* [Given records]
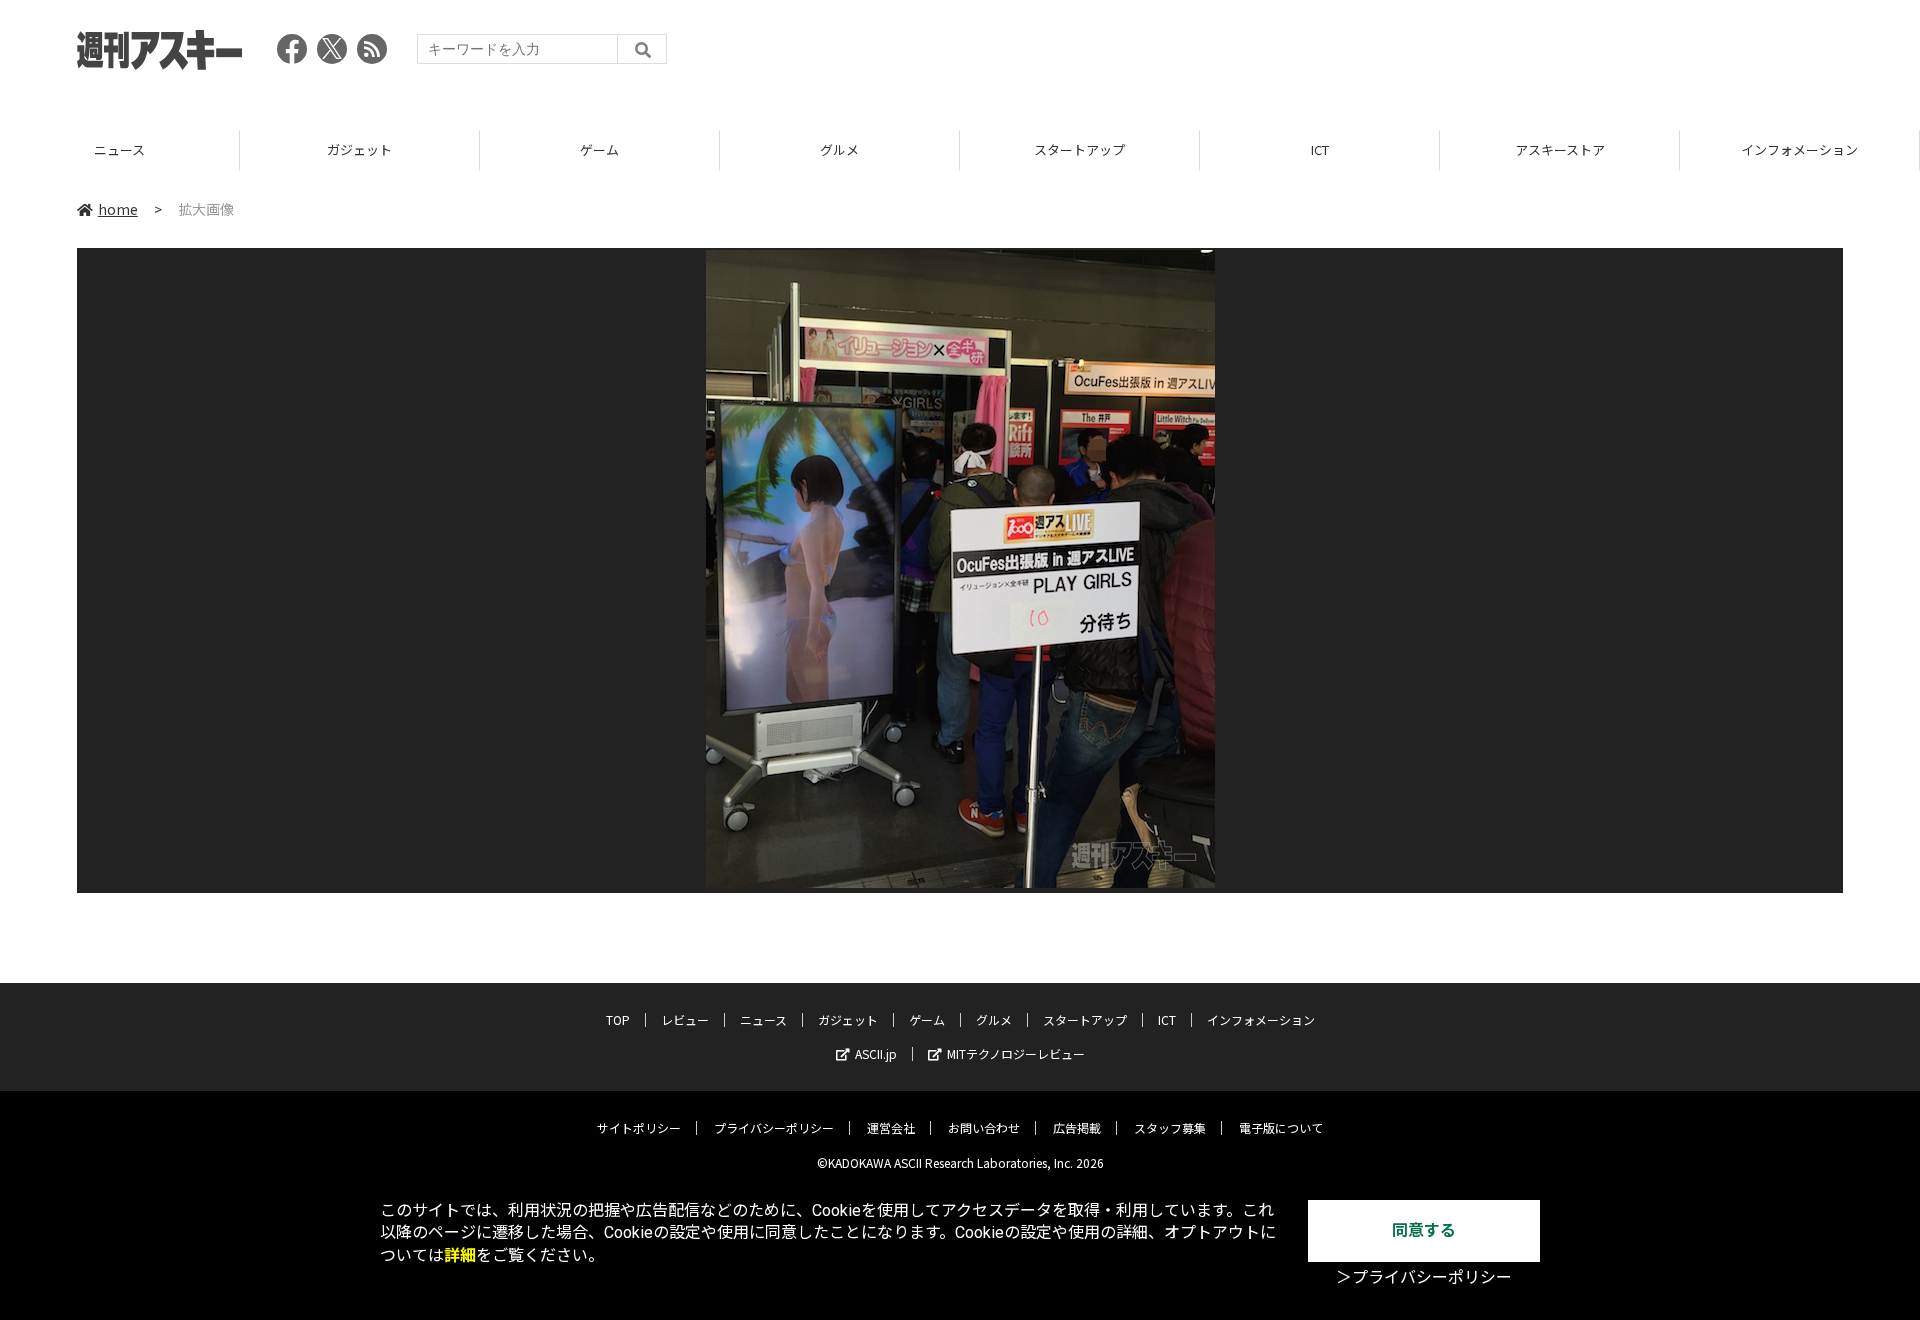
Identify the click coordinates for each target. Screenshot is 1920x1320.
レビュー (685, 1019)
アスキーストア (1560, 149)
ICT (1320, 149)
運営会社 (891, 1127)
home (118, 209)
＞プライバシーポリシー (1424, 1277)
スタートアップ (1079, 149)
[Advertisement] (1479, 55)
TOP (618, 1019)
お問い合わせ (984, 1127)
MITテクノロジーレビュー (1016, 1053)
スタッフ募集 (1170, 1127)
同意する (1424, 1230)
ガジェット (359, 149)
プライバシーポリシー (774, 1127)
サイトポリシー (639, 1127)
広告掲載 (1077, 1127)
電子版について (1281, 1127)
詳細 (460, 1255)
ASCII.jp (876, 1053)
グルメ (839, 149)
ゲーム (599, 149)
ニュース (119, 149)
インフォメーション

* [What needs to be done]
What you return must match the records above exactly, minus any images.

* [Solution to the exercise]
Identify the click coordinates for each target. Screenshot is 1920x1320.
レビュー (685, 1019)
アスキーストア (1560, 149)
ICT (1320, 149)
運営会社 (891, 1127)
home (118, 209)
＞プライバシーポリシー (1424, 1277)
スタートアップ (1079, 149)
[Advertisement] (1479, 55)
TOP (618, 1019)
お問い合わせ (984, 1127)
MITテクノロジーレビュー (1016, 1053)
スタッフ募集 (1170, 1127)
同意する (1424, 1230)
ガジェット (359, 149)
プライバシーポリシー (774, 1127)
サイトポリシー (639, 1127)
広告掲載 (1077, 1127)
電子版について (1281, 1127)
詳細 (460, 1255)
ASCII.jp (876, 1053)
グルメ (839, 149)
ゲーム (599, 149)
ニュース (119, 149)
インフォメーション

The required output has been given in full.